The univariate analysis of prognostic factors showed a significant association between disease-free survival and Clinical T stage (cT), Clinical Stage N (cN), Positive nodes (pN stage), LVI, grade, and lymph node density. Overall survival is significantly associated with cT, cN, pN, and lymph node density. In multivariate analysis only clinical-stage T and pathological node (pN) showed significant association with survival. This is the second such study from Kerala where advanced T and N stage was significantly associated with recurrence and survival which was matching with the similar study of Beena Kunheri et al.25
Lymph node density (LND) has been shown to play a predictive role after surgery for pancreatic, gastric, colon, oral cavity, and thyroid cancers.19,26 But there is rare reporting of LND as prognostic significance in triple-negative breast cancers. This is the first case reported from Kerala where LND has been having a major statistical significance, affecting OS and DFS. Based on this single-institution study we can say LND can play a predictor of outcome and an important prognostic marker for both independent factors and as a useful adjunct to the current eighth edition TNM staging system. It can also identify the patients with LND having high risks of death in triple-negative breast cancer.
This study is retrospective in nature and the last 5 years, a lot of treatment advances have come in triple-negative breast cancer. In the cancer treatment scenario in India, a lot of major decisions are still affected by cost as the majority of cancer patients are non-insured which plays a major constraint in selecting the optimal treatment strategies. TNBC is a heterogeneous group. To develop treatment strategies with the current menu of chemotherapy choices and potential combinations of targeted therapies, molecular biomarkers to predict response to specific treatment setting must be identified.27 Which can be based on molecular staging and targeted therapy like BRCA 1, EGFR mutation and angiogenesis-based treatment strategies. Many clinical trials are currently evaluating a number of new promising treatment options. Androgen receptor inhibitors, antibody–drug conjugates (e.g., sacituzumab govitecan), and Akt inhibitors are among the most promising.

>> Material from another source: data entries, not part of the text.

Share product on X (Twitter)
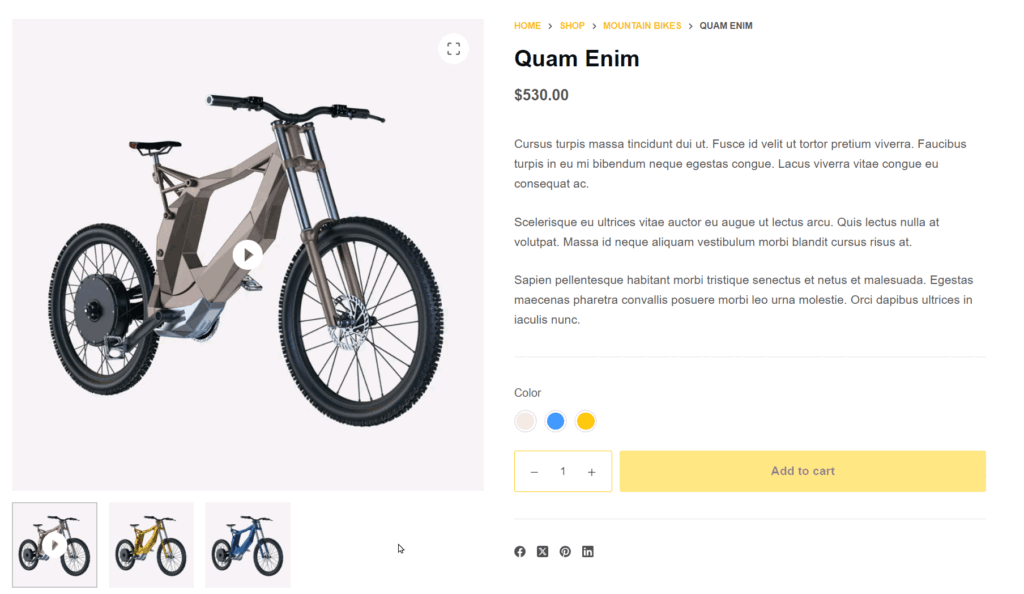[542, 552]
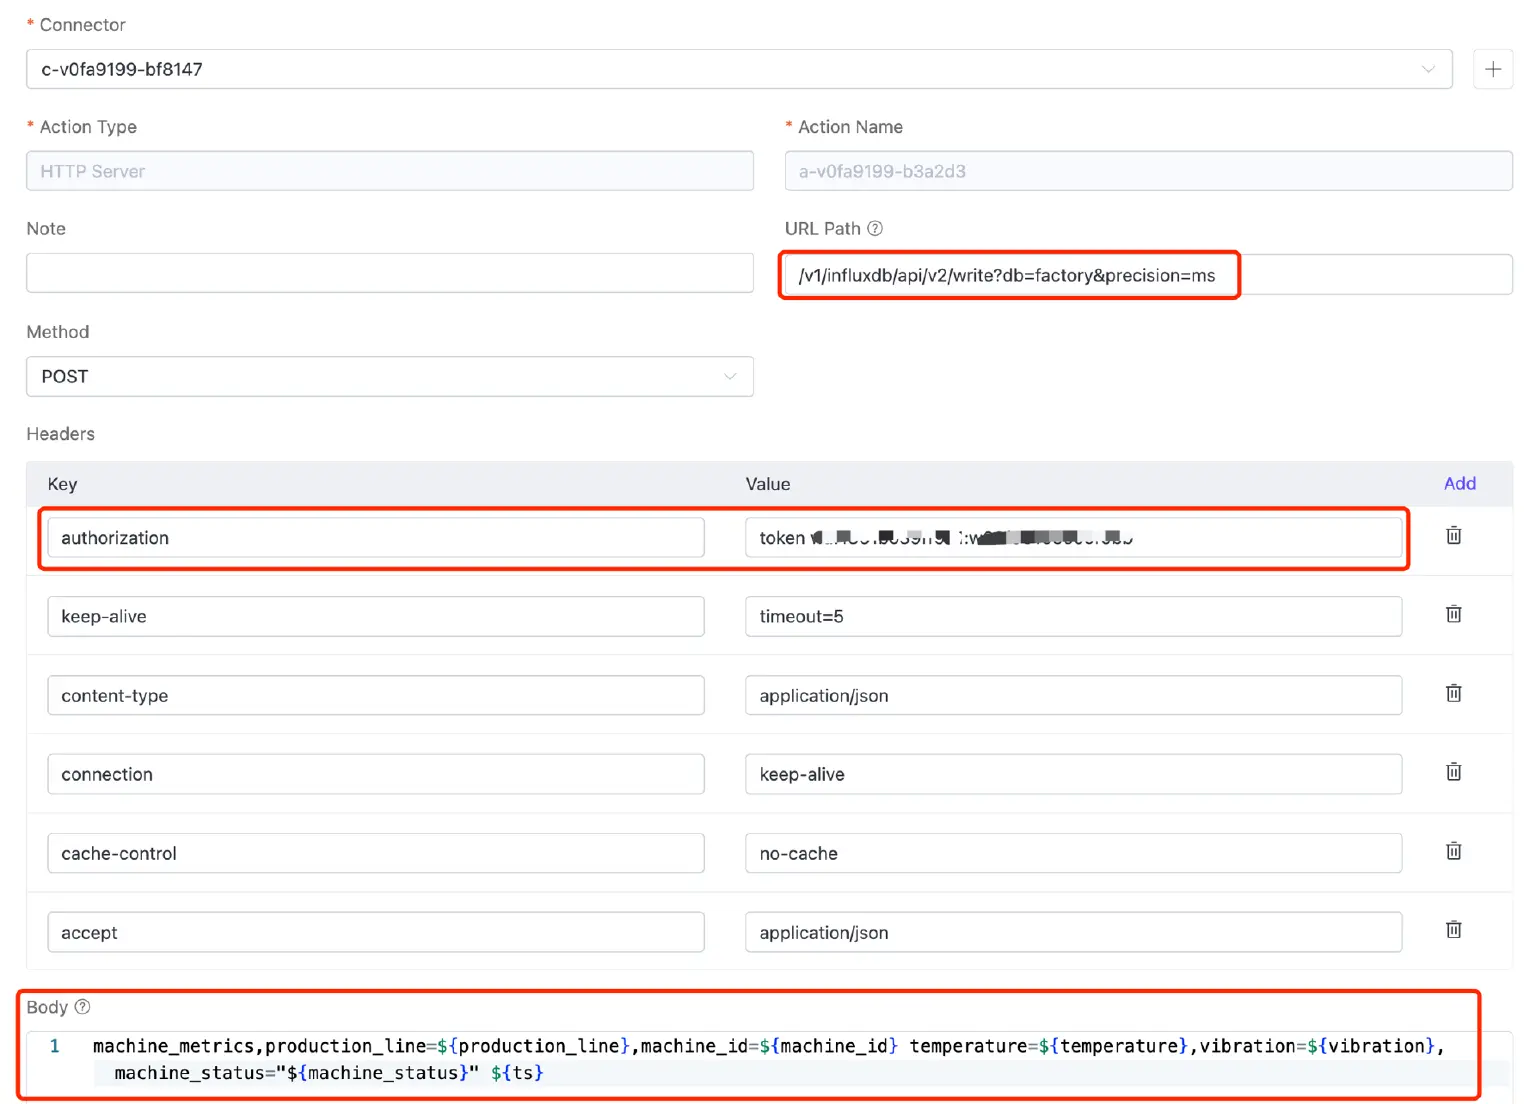The image size is (1536, 1104).
Task: Click inside the Body code editor
Action: pos(770,1059)
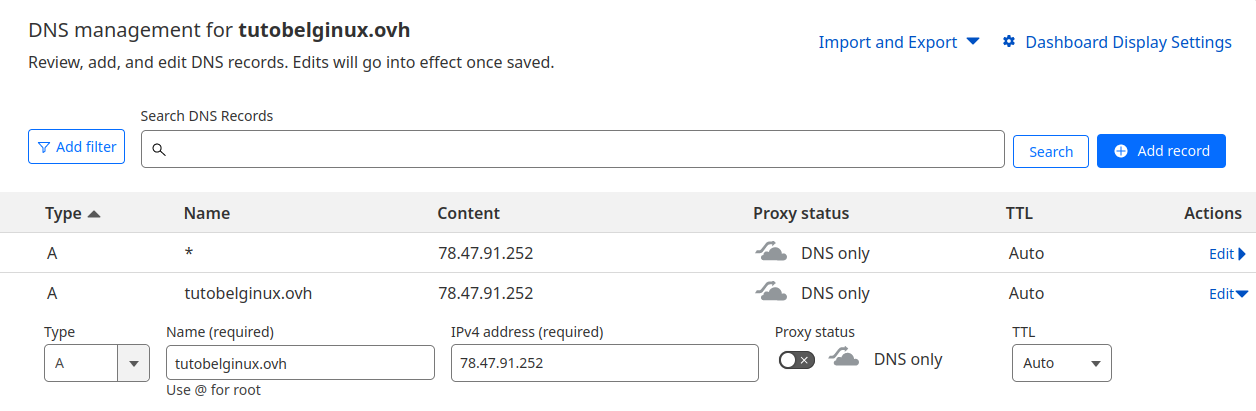Toggle the Proxy status switch on
Viewport: 1256px width, 411px height.
tap(797, 359)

Triple-negative breast cancer is a heterogeneous disease and poses a major challenge and uphill task during treatment as these tenacious tumours have aggressive tumour biology. In the absence of biomarker-based therapeutic methods, targeted treatments neglect one significant desired outcome aimed at minimising recurrences and improving survival in this patient population. There are many developments in treatments for metastatic triple-negative breast cancer, such as poly-ADP ribose polymerase (PARP) inhibitors, EGFR targeted therapies and tailor-made therapies but in non-metastatic breast cancer there is a dearth of adequacy in available therapeutics as treatment is still heavily dependent on available chemotherapeutic regimens. For improved survival and positive clinical outcomes, we can look for the use of predictive biomarkers which are indispensable and can help in designing a targeted treatment approach currently being used in metastatic triple-negative breast cancer treatment. In current era of immunotherapy, novel biomarkers that can predict immunotherapeutic response must be identified and implemented as soon as possible for better outcomes. In Indian clinical setup and especially centres like Kottayam will be heavily benefitted with this enforcement and appurtenances with superior targeted therapies to address a challenging disease like TNBC. The identification of predictive biomarkers, as well as a comprehensive understanding of their clinical and molecular diversity, are critical for future therapeutic changes. It will aid in the advancement of TNBC care by implementing a new receptor based targeted approach in the adjuvant and neo adjuvant stages rather than the metastatic stage for more selective and effective disease therapy and better outcome.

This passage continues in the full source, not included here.